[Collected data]
########################################

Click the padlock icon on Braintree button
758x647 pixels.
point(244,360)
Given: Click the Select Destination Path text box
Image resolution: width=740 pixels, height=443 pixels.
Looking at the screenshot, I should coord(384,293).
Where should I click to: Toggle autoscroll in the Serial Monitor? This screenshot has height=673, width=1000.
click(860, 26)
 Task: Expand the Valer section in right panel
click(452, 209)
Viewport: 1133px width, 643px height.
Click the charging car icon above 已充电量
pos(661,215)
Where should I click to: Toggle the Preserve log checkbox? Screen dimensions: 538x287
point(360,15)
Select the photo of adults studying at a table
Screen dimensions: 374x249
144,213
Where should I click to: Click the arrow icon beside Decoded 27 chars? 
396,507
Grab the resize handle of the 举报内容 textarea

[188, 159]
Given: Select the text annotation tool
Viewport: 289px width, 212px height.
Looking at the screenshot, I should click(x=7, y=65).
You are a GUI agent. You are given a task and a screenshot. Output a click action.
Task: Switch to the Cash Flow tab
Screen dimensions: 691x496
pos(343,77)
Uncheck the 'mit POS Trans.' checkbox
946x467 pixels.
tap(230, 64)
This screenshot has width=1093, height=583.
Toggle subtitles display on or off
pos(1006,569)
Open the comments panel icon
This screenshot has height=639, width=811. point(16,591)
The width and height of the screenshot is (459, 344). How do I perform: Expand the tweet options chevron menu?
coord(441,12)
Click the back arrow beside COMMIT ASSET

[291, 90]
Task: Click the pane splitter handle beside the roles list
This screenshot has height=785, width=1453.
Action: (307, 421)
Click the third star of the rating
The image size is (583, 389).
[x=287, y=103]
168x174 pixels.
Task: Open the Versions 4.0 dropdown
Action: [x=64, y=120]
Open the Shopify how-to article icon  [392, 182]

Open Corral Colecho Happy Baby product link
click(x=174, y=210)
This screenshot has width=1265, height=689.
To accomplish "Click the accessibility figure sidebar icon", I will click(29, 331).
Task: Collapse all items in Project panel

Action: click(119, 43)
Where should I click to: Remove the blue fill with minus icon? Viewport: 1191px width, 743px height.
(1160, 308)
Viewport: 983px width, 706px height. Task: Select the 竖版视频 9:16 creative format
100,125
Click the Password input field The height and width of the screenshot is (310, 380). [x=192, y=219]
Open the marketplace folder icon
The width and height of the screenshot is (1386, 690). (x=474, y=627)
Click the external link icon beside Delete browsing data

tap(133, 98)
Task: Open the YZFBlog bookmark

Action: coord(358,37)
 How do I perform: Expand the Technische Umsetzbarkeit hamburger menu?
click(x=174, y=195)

########################################

### Exercise instructions
Nothing but the lines above from the one containing "Given: Click the" through the one containing "Task: Switch to the Cash Flow tab" should appear in the answer, each repeated exactly.

### Answer space
Given: Click the Select Destination Path text box
Image resolution: width=740 pixels, height=443 pixels.
Looking at the screenshot, I should coord(384,293).
Where should I click to: Toggle autoscroll in the Serial Monitor? This screenshot has height=673, width=1000.
click(860, 26)
 Task: Expand the Valer section in right panel
click(452, 209)
Viewport: 1133px width, 643px height.
Click the charging car icon above 已充电量
pos(661,215)
Where should I click to: Toggle the Preserve log checkbox? Screen dimensions: 538x287
point(360,15)
Select the photo of adults studying at a table
Screen dimensions: 374x249
144,213
Where should I click to: Click the arrow icon beside Decoded 27 chars? 
396,507
Grab the resize handle of the 举报内容 textarea

[188, 159]
Given: Select the text annotation tool
Viewport: 289px width, 212px height.
Looking at the screenshot, I should click(x=7, y=65).
You are a GUI agent. You are given a task and a screenshot. Output a click action.
Task: Switch to the Cash Flow tab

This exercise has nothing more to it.